### Work request
Take the line holding "Task: Open the Localization" as the first line of the answer and the last line of the listing as its end; retype everything between exactly.

::::::::

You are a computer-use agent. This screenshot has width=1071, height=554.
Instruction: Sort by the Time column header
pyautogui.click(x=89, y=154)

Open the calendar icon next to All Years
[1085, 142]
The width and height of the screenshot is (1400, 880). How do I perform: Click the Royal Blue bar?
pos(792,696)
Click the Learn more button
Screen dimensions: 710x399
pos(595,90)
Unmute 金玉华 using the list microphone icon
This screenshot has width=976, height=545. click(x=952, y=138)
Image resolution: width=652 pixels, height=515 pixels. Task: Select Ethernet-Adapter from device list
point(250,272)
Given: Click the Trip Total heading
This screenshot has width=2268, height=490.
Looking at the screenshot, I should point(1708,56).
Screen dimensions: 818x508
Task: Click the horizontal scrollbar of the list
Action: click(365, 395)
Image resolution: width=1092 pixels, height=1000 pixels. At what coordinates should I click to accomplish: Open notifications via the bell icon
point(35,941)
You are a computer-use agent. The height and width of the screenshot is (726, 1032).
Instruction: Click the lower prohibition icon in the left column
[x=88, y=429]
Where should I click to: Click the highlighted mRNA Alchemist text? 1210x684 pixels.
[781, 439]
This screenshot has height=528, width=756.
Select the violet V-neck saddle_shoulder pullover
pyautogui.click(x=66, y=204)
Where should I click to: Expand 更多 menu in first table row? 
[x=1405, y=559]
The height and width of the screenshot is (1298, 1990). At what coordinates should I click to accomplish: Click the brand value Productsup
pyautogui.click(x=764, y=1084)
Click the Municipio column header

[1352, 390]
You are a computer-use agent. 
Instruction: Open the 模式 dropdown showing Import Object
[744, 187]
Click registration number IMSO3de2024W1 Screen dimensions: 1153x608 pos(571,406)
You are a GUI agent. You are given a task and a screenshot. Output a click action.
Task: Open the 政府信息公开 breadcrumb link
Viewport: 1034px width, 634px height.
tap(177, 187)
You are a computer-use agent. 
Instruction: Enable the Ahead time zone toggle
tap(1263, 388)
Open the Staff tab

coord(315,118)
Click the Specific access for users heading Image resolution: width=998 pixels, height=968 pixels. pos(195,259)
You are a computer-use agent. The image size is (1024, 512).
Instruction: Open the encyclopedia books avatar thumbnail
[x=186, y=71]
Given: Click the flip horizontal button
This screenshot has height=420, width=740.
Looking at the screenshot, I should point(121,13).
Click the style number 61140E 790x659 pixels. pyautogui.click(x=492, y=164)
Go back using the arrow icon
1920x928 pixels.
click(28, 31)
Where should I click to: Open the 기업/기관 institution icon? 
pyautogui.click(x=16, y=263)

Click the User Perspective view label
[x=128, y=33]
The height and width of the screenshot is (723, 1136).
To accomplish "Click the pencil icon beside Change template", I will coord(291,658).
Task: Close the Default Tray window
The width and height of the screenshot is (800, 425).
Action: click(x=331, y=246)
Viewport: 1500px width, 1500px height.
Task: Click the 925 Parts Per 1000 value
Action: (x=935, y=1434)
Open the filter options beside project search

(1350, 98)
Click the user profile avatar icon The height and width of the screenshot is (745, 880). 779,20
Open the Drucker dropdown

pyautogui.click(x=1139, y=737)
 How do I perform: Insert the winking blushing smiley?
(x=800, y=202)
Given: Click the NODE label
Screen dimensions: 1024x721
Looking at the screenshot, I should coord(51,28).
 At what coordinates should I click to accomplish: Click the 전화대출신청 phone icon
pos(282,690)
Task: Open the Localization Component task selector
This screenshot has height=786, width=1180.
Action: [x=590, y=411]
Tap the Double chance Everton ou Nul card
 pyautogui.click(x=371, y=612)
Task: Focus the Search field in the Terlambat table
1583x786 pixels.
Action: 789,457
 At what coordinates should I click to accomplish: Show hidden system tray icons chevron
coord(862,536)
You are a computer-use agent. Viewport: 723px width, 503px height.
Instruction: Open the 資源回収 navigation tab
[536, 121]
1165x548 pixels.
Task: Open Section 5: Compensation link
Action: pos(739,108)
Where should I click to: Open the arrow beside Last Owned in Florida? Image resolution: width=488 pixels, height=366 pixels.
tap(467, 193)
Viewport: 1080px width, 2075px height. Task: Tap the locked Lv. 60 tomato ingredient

::::::::

### The answer
Task: Open the Localization Component task selector
This screenshot has height=786, width=1180.
Action: [x=590, y=411]
Tap the Double chance Everton ou Nul card
 pyautogui.click(x=371, y=612)
Task: Focus the Search field in the Terlambat table
1583x786 pixels.
Action: 789,457
 At what coordinates should I click to accomplish: Show hidden system tray icons chevron
coord(862,536)
You are a computer-use agent. Viewport: 723px width, 503px height.
Instruction: Open the 資源回収 navigation tab
[536, 121]
1165x548 pixels.
Task: Open Section 5: Compensation link
Action: pos(739,108)
Where should I click to: Open the arrow beside Last Owned in Florida? Image resolution: width=488 pixels, height=366 pixels.
tap(467, 193)
Viewport: 1080px width, 2075px height. Task: Tap the locked Lv. 60 tomato ingredient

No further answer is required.